To make these sandwiches feasible on a weeknight, plan to do a few of the elements in advance. I make (and always double) the avocado spread and it lasts in the fridge a good four days, and I always bake the tofu the day before so I don’t have to bother with measuring out the marinade ingredients — plus the tofu takes at least two hours to marinate, so if you do it the night before you’re golden.
I think these sandwiches are best served room temperature, but Sam happens to like them cold straight out of the refrigerator (so if we have leftovers, he loves to take one for lunch). We did a lot of on-the-go lunches and easy (and often kind of haphazard) spring cooking the past few weeks as we spent time in Hawaii for our first family vacation. I’m really looking forward to telling you more about that trip and was up late last night organizing our photos, but until then, I hope these sandwiches tide you over and inspire some spring cooking in your own kitchen.

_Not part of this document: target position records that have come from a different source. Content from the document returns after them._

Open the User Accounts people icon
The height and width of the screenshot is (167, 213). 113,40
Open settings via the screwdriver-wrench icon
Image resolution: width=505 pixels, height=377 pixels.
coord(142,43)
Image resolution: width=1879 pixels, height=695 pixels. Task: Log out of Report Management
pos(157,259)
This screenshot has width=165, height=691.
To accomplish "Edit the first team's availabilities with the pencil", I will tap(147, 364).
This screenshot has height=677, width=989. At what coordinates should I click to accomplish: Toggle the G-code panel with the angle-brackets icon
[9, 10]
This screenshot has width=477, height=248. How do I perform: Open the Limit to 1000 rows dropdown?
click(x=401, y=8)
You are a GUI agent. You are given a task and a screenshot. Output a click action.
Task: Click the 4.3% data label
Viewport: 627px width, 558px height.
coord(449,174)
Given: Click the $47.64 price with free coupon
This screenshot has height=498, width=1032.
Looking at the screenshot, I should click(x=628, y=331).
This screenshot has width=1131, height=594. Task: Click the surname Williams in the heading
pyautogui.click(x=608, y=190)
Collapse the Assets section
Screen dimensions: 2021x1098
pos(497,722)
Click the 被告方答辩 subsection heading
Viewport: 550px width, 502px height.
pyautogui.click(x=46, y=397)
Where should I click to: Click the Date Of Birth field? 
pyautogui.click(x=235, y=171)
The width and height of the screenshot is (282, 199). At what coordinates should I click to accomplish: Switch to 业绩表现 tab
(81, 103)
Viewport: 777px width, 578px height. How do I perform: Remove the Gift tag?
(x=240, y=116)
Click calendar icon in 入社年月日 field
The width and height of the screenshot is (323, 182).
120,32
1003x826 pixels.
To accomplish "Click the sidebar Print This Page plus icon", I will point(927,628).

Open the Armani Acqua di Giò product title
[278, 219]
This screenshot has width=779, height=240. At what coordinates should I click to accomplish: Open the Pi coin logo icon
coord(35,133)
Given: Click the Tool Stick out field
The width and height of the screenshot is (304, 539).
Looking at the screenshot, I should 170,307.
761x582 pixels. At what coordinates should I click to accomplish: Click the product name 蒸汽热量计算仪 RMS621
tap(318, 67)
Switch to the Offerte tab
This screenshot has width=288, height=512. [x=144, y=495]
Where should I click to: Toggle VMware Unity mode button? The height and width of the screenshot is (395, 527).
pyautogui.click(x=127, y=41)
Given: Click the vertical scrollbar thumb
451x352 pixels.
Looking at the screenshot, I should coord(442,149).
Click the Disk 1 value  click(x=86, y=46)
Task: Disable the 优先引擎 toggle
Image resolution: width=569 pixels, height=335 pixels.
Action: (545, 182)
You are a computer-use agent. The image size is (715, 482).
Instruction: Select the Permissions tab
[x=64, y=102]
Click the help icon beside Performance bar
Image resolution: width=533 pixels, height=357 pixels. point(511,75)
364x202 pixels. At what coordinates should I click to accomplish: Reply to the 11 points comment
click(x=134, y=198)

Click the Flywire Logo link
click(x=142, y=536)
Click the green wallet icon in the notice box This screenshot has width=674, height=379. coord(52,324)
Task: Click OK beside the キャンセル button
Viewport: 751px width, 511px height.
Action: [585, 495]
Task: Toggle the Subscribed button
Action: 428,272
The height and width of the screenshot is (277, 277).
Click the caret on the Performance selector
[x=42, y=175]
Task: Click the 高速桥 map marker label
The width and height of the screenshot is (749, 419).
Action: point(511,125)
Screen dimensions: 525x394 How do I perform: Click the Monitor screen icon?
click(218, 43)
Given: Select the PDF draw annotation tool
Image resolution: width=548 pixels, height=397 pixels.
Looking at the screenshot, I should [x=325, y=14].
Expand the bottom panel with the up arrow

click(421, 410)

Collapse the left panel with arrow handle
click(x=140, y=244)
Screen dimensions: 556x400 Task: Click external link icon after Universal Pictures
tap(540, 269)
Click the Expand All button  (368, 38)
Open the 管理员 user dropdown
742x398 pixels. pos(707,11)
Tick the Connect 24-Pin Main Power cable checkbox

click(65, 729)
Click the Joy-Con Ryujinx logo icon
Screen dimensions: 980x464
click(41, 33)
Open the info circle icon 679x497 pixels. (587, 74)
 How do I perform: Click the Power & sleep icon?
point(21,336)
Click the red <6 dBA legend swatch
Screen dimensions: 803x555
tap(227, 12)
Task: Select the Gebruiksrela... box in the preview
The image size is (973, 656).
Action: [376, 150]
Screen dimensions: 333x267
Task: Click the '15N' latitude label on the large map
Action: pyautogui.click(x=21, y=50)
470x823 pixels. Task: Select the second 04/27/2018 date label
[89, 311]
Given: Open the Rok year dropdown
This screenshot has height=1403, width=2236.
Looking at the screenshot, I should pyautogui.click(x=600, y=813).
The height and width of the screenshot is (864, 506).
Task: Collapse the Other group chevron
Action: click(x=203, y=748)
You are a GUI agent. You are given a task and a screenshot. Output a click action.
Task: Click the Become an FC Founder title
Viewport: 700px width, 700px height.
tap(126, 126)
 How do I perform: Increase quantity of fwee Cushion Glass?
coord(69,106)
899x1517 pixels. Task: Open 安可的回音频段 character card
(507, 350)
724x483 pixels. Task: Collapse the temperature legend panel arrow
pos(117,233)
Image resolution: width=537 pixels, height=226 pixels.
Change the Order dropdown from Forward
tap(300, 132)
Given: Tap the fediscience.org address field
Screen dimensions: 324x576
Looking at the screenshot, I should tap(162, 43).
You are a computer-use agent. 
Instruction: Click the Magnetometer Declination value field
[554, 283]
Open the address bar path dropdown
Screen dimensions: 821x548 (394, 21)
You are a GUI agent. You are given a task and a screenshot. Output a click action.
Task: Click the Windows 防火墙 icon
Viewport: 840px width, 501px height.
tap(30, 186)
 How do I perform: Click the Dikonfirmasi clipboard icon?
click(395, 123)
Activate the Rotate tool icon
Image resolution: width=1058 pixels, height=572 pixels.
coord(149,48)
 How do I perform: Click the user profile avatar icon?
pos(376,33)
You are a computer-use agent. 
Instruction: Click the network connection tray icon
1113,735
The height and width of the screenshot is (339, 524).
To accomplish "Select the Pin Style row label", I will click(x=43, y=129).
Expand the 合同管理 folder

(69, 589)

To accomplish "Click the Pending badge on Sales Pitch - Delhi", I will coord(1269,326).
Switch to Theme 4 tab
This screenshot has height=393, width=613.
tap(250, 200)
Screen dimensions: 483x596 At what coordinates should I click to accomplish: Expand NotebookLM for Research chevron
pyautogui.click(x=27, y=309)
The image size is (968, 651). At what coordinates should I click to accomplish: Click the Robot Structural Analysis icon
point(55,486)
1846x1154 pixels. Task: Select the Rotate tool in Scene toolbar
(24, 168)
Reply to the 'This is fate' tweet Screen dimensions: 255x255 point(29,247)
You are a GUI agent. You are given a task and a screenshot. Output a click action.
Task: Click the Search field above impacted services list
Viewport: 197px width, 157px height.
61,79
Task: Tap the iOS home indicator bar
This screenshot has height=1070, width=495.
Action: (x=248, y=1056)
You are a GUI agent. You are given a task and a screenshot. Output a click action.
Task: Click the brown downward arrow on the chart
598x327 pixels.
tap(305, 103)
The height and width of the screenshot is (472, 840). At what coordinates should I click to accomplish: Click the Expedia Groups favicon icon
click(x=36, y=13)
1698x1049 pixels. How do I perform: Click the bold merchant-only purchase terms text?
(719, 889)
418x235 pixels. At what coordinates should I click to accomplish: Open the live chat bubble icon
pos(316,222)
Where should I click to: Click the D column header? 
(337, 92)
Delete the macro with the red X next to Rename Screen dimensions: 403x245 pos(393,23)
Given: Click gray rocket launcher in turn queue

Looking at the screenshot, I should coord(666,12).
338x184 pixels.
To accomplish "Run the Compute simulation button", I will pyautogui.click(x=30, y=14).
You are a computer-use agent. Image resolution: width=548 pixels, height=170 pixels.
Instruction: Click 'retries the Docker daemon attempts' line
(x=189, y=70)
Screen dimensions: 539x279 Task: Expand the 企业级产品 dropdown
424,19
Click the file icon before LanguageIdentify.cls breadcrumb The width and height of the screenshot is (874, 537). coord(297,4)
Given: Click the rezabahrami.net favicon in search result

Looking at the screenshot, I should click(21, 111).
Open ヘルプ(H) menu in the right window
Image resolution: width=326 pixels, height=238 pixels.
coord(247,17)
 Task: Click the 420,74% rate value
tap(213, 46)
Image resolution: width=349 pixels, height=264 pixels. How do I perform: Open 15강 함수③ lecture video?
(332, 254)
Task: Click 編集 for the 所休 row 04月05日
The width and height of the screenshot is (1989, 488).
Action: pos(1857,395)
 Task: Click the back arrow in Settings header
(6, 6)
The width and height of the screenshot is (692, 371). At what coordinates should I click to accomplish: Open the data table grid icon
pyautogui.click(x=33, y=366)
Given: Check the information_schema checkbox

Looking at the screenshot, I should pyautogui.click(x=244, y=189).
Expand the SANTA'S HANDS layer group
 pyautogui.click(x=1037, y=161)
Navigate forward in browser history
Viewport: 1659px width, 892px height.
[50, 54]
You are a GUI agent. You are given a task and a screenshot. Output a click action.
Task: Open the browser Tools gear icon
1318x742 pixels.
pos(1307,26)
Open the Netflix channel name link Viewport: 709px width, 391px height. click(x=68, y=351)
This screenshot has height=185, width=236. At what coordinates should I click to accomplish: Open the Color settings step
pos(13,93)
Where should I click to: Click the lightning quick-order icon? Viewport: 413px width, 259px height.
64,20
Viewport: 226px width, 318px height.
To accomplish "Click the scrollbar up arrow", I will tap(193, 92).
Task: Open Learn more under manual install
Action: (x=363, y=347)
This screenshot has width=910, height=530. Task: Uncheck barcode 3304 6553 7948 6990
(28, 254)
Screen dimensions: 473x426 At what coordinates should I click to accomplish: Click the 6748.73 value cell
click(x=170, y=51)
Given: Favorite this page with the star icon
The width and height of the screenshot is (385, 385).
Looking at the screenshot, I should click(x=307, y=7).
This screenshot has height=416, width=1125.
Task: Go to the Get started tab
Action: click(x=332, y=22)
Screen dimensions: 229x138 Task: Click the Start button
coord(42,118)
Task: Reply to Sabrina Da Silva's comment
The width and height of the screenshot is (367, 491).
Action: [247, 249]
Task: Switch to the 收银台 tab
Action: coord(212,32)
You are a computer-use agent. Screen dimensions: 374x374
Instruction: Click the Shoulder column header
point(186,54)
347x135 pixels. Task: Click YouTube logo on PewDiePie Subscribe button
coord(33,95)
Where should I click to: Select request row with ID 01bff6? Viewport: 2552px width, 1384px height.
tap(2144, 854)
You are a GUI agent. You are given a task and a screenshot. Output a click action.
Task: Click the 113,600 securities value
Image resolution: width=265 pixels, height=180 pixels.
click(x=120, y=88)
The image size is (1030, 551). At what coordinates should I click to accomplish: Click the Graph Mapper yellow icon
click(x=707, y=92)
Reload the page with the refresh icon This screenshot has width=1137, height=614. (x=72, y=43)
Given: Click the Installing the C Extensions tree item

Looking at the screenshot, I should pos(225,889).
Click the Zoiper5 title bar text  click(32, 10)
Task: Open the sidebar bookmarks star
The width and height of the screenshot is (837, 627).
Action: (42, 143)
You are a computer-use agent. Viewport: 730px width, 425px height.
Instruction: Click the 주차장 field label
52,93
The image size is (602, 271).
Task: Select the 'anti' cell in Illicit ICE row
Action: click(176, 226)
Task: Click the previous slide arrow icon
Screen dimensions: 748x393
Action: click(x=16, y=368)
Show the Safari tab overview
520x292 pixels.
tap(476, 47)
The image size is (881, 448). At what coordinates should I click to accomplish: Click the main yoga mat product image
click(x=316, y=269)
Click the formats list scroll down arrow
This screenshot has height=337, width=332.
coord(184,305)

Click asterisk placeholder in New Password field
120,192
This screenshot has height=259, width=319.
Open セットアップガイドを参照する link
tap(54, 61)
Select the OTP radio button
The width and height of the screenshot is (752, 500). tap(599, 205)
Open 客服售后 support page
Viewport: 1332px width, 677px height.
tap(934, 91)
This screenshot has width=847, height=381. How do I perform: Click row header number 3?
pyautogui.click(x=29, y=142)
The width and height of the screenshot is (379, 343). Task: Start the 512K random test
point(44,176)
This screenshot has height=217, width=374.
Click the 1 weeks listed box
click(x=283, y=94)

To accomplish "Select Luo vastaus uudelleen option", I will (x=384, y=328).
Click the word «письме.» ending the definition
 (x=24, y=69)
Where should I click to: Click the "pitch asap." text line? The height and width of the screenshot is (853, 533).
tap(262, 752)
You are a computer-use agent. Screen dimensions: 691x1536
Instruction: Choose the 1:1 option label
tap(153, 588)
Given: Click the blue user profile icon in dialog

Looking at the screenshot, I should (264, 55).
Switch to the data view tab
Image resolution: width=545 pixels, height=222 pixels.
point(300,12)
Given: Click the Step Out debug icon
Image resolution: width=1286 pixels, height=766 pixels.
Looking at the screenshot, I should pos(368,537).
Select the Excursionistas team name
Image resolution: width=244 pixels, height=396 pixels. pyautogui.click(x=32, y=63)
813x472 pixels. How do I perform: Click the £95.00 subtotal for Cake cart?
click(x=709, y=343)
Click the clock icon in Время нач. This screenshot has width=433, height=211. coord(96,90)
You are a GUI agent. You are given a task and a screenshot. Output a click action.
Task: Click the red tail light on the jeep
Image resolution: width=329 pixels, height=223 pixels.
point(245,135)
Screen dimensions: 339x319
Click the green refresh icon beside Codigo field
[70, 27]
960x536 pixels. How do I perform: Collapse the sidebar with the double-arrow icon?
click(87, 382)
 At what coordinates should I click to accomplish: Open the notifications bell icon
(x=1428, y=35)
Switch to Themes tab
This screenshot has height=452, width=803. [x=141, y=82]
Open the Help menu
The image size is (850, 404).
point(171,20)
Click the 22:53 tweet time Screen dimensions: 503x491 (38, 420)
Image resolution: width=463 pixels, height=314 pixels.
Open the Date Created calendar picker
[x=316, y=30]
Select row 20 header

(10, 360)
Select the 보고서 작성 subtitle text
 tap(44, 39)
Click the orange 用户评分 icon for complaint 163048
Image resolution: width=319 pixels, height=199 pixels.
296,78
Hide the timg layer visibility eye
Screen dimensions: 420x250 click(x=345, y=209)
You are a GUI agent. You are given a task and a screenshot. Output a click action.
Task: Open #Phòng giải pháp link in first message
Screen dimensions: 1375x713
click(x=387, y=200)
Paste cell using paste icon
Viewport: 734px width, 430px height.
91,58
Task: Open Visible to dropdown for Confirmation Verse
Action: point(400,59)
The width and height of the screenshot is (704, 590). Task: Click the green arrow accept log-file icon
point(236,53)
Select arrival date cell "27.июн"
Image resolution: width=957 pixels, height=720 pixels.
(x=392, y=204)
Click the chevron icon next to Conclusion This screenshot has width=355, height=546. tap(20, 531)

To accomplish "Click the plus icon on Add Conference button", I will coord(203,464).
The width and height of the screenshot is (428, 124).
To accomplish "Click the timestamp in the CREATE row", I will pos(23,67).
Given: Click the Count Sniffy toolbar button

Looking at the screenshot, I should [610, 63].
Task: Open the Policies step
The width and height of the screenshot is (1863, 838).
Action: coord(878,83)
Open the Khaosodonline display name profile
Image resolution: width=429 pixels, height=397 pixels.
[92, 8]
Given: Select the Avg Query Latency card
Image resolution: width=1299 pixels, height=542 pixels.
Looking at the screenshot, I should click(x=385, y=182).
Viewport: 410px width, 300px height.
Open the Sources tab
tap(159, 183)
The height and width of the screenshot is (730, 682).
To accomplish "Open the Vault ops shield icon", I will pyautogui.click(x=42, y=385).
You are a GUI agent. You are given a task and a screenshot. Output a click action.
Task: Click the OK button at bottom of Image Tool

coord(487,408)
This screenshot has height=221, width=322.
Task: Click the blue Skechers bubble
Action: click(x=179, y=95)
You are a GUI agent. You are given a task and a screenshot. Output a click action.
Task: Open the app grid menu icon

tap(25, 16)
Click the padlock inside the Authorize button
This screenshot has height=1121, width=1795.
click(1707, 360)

The key to a great vegetarian BLT sandwich is using sandwich bread you’re excited about, and being extremely generous with the avocado spread. As for baking up great tofu, be sure to look for extra-firm tofu and, while many people will have you marinating the tofu in a freezer bag, I find that even the firm tofu is quite delicate and for that reason I like to marinate it in a single-layer in a baking dish. Feel free to double the tofu recipe to have extra on hand for salads, grain bowls, wraps or sandwiches throughout the week. Oh, and the avocado spread, too. You can’t have too much of the stuff.
Note: The baked tofu does take a minimum of two hours to marinate, so just be sure to plan accordingly.
For Baked Tofu:
For Creamy Avocado Basil Spread
Wrap the tofu in a few layers of paper towels, and lay on a plate. Place another plate on top of the wrapped tofu and put something heavy (a can of tomatoes works great) on top to weigh it down. Let stand for 20-30 minutes to help drain the tofu of excess liquid.
In a small mixing bowl, whisk together the nutritional yeast, soy sauce, Sriacha, maple syrup, rice vinegar, water, smoked paprika, garlic powder, onion powder, and pepper.
Unwrap the tofu and, using a dry paper towel, wipe it dry. Slice the tofu into relatively thin 1/4-inch slices (depending on how your tofu is packaged, you should yield about 10-12 slices) and lay flat in a single layer in a baking dish. Pour the marinade over the tofu and gently spread so each slice is covered. Refrigerate for at least 2 hours, or up to 8 hours.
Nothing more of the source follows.